La graduación de las gafas es como el colchón y mi trabajo. La escucho cacharrear en la cocina, antes habrá despertado a nuestros dos hijos. Uno de nuestros hijos trabaja en un empleo de mierda, similar al de ella, pero son el único ingreso de la familia; el otro hijo está en casa, como yo, habitándola como si fuera nuestra segunda piel. María se va a trabajar con el hijo. Me llama. Me besa en la mejilla con cansancio. Se van. Me levanto. Me duelen la espalda y las piernas. Voy al aseo. Mi otro hijo desayuna despacio, enganchado a los auriculares. Desayuno. Barro. Friego. Limpio el polvo. Mi hijo se va a correr. Corre como para huir, deprisa, sudoroso, con unas zapatillas viejas, gastadas.

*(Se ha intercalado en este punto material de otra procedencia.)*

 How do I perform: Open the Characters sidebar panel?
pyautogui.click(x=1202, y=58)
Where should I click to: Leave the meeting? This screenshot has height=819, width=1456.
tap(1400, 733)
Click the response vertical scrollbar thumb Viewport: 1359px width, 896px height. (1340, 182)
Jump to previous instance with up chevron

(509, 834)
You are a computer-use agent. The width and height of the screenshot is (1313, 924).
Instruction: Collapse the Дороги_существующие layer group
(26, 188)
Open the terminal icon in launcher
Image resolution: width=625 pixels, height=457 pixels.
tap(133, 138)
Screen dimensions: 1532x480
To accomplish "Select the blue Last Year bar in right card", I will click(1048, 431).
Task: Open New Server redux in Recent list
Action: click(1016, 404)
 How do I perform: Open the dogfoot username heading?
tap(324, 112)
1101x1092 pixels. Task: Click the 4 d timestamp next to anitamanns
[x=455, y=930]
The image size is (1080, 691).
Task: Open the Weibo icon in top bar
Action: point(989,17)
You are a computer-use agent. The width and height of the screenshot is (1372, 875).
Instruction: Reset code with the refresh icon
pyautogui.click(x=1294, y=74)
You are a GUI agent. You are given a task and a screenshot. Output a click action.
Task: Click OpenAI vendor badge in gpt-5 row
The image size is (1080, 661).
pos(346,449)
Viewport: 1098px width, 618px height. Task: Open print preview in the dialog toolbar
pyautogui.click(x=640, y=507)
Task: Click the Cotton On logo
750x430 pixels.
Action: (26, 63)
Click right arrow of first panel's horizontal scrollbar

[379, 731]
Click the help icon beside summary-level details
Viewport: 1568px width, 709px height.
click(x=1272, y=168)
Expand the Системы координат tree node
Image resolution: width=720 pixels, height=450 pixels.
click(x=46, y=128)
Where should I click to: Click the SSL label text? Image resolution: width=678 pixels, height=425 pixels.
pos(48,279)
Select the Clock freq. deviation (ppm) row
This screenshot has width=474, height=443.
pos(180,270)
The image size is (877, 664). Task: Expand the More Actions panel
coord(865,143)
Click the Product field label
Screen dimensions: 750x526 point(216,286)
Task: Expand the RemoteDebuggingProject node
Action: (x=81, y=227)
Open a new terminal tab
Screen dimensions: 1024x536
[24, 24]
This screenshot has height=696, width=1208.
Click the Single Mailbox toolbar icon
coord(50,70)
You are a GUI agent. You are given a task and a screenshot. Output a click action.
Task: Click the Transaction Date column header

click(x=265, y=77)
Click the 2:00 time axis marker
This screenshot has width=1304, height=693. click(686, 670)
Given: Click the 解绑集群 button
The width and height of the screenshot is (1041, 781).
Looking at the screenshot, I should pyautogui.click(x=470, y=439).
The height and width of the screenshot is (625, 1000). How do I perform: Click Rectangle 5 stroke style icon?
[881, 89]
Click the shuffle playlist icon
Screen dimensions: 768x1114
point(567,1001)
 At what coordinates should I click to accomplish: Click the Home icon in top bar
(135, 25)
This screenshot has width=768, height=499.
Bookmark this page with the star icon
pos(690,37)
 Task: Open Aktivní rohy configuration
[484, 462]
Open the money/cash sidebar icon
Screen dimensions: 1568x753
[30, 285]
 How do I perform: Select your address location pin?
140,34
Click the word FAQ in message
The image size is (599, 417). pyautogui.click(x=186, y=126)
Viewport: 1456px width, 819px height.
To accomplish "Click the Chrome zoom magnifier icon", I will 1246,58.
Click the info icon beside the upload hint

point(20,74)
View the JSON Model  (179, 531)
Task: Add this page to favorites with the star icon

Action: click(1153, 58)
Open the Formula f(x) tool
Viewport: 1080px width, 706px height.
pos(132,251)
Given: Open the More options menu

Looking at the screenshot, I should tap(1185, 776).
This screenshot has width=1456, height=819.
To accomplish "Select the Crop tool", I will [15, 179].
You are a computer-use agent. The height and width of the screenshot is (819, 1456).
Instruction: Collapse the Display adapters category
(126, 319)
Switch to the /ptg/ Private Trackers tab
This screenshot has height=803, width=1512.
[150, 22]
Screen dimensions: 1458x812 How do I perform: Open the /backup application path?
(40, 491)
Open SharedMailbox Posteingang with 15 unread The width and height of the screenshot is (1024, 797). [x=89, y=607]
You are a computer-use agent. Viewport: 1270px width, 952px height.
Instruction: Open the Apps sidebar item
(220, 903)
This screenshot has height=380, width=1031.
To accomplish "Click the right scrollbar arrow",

Pongo la radio y me aburre. Palabras que son malas noticias porque ahora siempre las noticias importantes son malas. Me aseo. Me miro temeroso al espejo. Me veo. Sopeso. Lo dejo. Me pongo los vaqueros, la camisa, la cazadora. Voy al supermercado. Cojo la lista. Compruebo mi cartera. Sonrío de medio lado. En la calle hace sol primaveral pero un viento frío invernal. Camino. Me duele el callo porque ya no puedo ir al callista. Me aguanto. En el supermercado visito las marcas blancas, el sustento de los pobres, la ilusión consumista por comprar. 5 euros. Pan, leche y tres latas de guisantes. Cuatro con sesenta y tres. Le doy veinte céntimos al pobre de rigor a la puerta de supermercado. Me sonríe. No puedo sonreírle.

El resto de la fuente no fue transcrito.